Ultramagnetic MC’s “Ego Trippin” (Mr.Magic Rap Attack 107.5 WBLS, NYC)
4.”Impeach the President” – Honey Drippers (1973)
When I hear the drums from this break the, first thing that comes to mind is:
“ladies and gentlemen, we got MC Shan and Marley Marl in the house tonight…” and as the track builds, the next thing that comes to mind is: “…The choreographer causing your funky dope maneuver…”
The first quote was from “The Bridge” by MC Shan. I can say “I miss Mr. Magic” on this one. I first heard this joint on Mr. Magic’s Rap Attack on WBLS back in the old days. The second quote is from “The James Brown” by Super Lover Cee, another Rap Attack classic.
MC Shan’s “The Bridge” (Mr.Magic Rap Attack 107.5 WBLS, NYC)
5.”Funky President” – James Brown (1974)
This was one of my favorite breaks to drop when I had MC’s rhyming on the mic. The break was just long enough to get both on them on either turntable without missing a beat.
6. “Nautilus” –Bob James (1974)
“Nautilus” has been sampled in a minimum of 32 hip-hop songs, including “Follow the Leader” by Eric B & Rakim and “Daytona 500” by Ghostface.
7.”Apache” – Incredible Bongo Band (1973)
I got this break on The Ultimate Breaks & Beats album; it had the red label with the octopus. I think I got it on Fulton Street at the downtown Brooklyn Music Factory in about 1983. I probably first heard this joint on “The Adventures of Grandmaster Flash on the Wheels of Steel” and West Street Mob’s “Break Dance.”
Original 3 MC’s (circa 1984 – D-Rock, Ron Love and MC Black)
8.”The Big Beat” – Billy Squier (1980)
I bought these breaks probably in 1984. I found them at this spot in North Miami Beach called Peaches Records on 163rd Street. Those were some expensive albums and I had to get two. I don’t remember the exact cost but they were between $13 and $19 a piece.

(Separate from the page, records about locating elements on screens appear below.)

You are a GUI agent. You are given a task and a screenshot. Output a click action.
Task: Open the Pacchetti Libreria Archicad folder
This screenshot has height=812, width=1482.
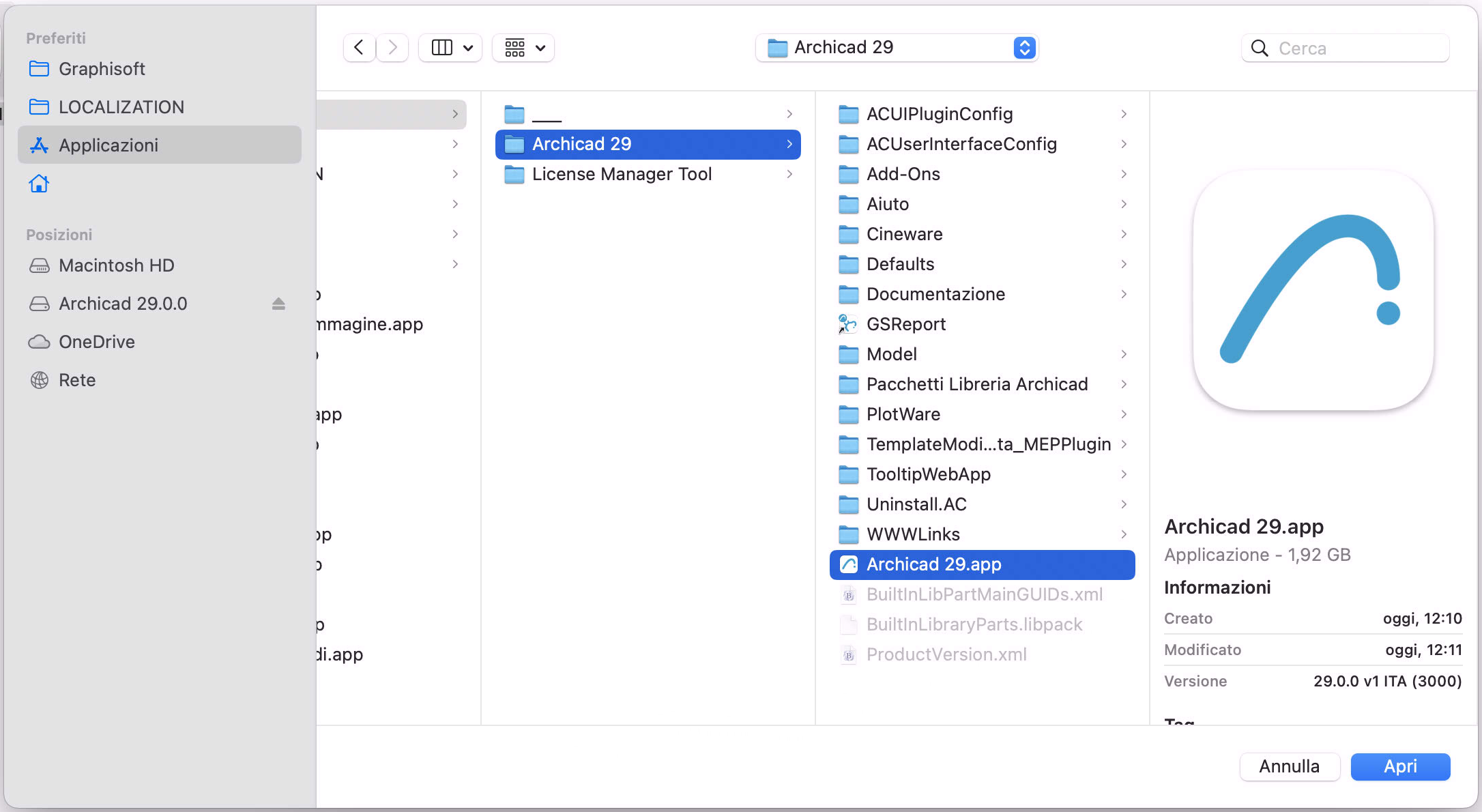(976, 384)
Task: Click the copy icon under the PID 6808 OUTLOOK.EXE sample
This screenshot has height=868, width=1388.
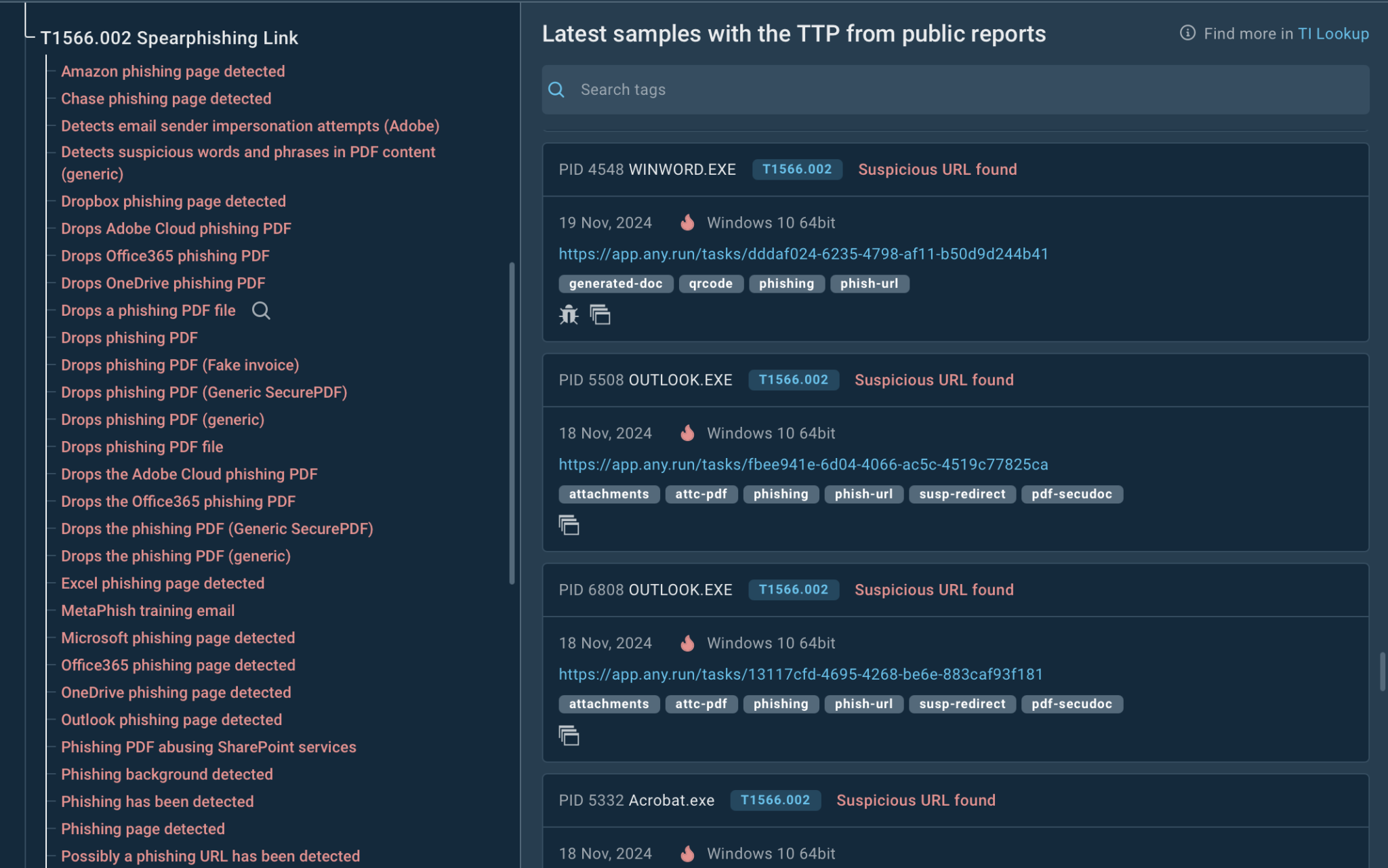Action: point(569,736)
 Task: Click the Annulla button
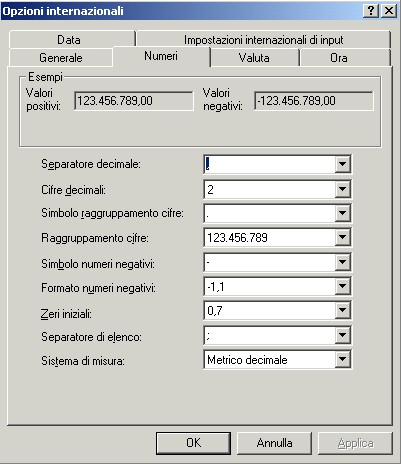click(x=274, y=443)
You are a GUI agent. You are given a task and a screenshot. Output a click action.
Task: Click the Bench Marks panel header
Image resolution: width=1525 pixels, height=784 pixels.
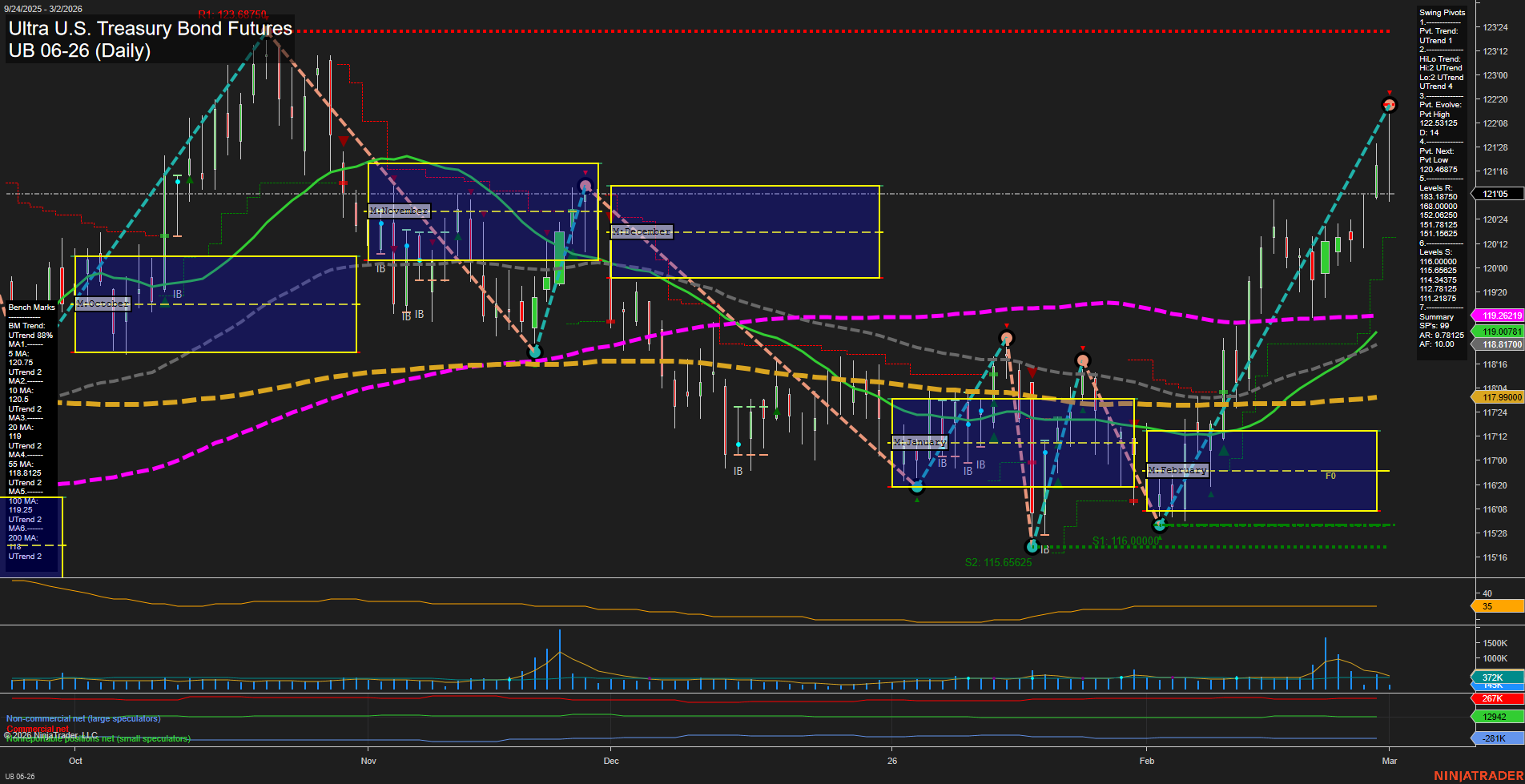pos(30,307)
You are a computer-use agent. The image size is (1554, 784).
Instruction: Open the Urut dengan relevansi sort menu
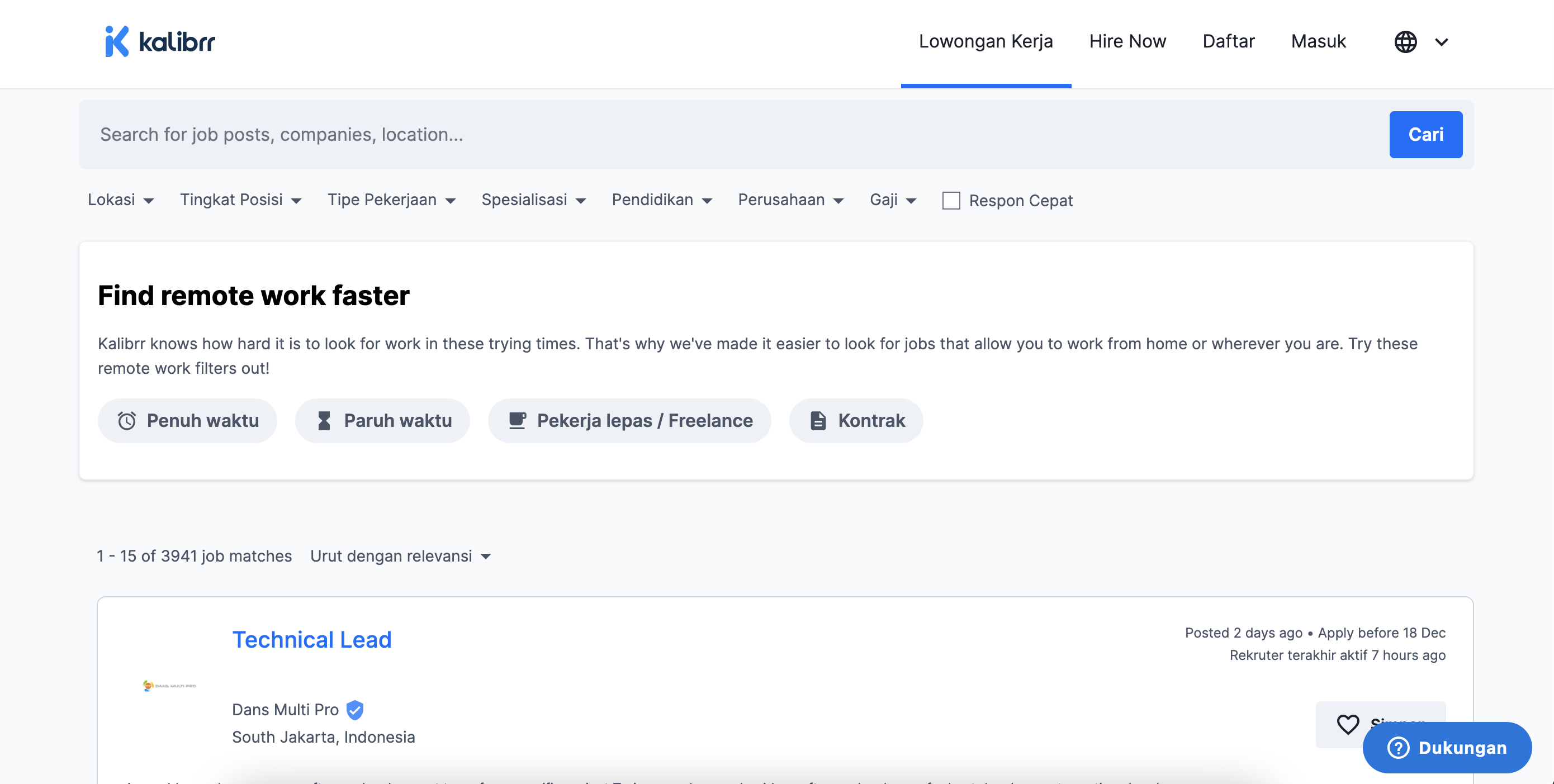(401, 555)
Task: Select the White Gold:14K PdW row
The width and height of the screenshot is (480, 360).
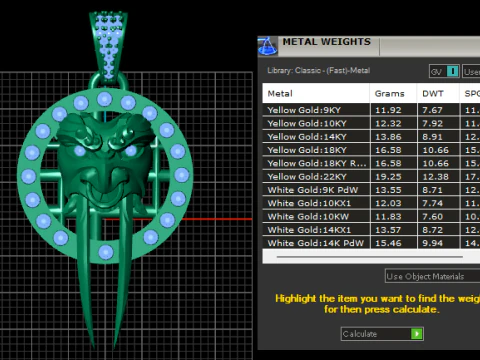Action: (371, 243)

OFB Crew (circa 1984 in Miami – Prince A.L., Cool Abid, and MC GLC)
9.”It’s a New Day” – Skull Snaps (1973)
This break was sampled on “Problems” by Method Man and “Straight Out the Sewer” by Das EFX.
10.”Hihache” – Lafayette Afro Rock Band (1974)
The group was from Long Island, NY, but moved to Paris, France, in 1971 because the members thought the US market was saturated with funk bands.